> _What is expected_: Print out all of the data below, keeping it identical to the original.

Stored dataset items:

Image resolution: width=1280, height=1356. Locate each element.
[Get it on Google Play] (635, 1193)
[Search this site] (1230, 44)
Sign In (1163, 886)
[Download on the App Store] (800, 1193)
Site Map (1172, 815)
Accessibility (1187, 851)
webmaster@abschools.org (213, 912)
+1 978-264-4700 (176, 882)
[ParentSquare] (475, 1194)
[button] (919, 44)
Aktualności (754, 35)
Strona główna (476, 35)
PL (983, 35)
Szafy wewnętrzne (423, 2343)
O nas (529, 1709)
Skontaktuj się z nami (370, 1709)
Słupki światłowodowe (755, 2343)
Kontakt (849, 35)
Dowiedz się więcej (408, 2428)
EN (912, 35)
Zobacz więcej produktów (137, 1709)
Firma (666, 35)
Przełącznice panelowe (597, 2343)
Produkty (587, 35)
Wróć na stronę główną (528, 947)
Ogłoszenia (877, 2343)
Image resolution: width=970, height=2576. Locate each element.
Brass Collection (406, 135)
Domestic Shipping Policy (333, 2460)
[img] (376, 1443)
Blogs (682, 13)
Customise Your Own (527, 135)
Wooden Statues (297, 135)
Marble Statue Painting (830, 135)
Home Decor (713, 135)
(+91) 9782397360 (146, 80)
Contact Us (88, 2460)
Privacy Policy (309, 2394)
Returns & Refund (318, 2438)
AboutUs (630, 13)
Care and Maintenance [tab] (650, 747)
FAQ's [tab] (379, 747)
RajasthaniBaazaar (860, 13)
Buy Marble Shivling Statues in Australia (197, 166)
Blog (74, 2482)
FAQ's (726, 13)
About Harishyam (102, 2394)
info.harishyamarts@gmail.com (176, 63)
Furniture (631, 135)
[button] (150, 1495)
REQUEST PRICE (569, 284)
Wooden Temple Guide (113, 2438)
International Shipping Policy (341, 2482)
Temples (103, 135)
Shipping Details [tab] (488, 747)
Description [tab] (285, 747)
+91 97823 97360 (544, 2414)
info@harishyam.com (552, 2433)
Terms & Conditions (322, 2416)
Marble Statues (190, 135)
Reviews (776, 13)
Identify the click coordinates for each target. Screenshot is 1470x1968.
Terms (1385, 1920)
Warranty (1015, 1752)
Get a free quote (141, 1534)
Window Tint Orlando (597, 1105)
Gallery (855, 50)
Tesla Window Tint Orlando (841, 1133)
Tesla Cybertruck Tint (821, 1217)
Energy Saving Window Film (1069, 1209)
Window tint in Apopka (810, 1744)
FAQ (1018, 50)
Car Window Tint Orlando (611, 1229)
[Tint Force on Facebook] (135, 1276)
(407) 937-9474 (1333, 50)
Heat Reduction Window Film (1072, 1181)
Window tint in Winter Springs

> _Answer below_:
Image resolution: width=1280, height=1356. Locate each element.
[Get it on Google Play] (635, 1193)
[Search this site] (1230, 44)
Sign In (1163, 886)
[Download on the App Store] (800, 1193)
Site Map (1172, 815)
Accessibility (1187, 851)
webmaster@abschools.org (213, 912)
+1 978-264-4700 (176, 882)
[ParentSquare] (475, 1194)
[button] (919, 44)
Aktualności (754, 35)
Strona główna (476, 35)
PL (983, 35)
Szafy wewnętrzne (423, 2343)
O nas (529, 1709)
Skontaktuj się z nami (370, 1709)
Słupki światłowodowe (755, 2343)
Kontakt (849, 35)
Dowiedz się więcej (408, 2428)
EN (912, 35)
Zobacz więcej produktów (137, 1709)
Firma (666, 35)
Przełącznice panelowe (597, 2343)
Produkty (587, 35)
Wróć na stronę główną (528, 947)
Ogłoszenia (877, 2343)
Image resolution: width=970, height=2576. Locate each element.
Brass Collection (406, 135)
Domestic Shipping Policy (333, 2460)
[img] (376, 1443)
Blogs (682, 13)
Customise Your Own (527, 135)
Wooden Statues (297, 135)
Marble Statue Painting (830, 135)
Home Decor (713, 135)
(+91) 9782397360 (146, 80)
Contact Us (88, 2460)
Privacy Policy (309, 2394)
Returns & Refund (318, 2438)
AboutUs (630, 13)
Care and Maintenance [tab] (650, 747)
FAQ's [tab] (379, 747)
RajasthaniBaazaar (860, 13)
Buy Marble Shivling Statues in Australia (197, 166)
Blog (74, 2482)
FAQ's (726, 13)
About Harishyam (102, 2394)
info.harishyamarts@gmail.com (176, 63)
Furniture (631, 135)
[button] (150, 1495)
REQUEST PRICE (569, 284)
Wooden Temple Guide (113, 2438)
International Shipping Policy (341, 2482)
Temples (103, 135)
Shipping Details [tab] (488, 747)
Description [tab] (285, 747)
+91 97823 97360 (544, 2414)
info@harishyam.com (552, 2433)
Terms & Conditions (322, 2416)
Marble Statues (190, 135)
Reviews (776, 13)
Identify the click coordinates for each target. Screenshot is 1470x1968.
Terms (1385, 1920)
Warranty (1015, 1752)
Get a free quote (141, 1534)
Window Tint Orlando (597, 1105)
Gallery (855, 50)
Tesla Window Tint Orlando (841, 1133)
Tesla Cybertruck Tint (821, 1217)
Energy Saving Window Film (1069, 1209)
Window tint in Apopka (810, 1744)
FAQ (1018, 50)
Car Window Tint Orlando (611, 1229)
[Tint Force on Facebook] (135, 1276)
(407) 937-9474 (1333, 50)
Heat Reduction Window Film (1072, 1181)
Window tint in Winter Springs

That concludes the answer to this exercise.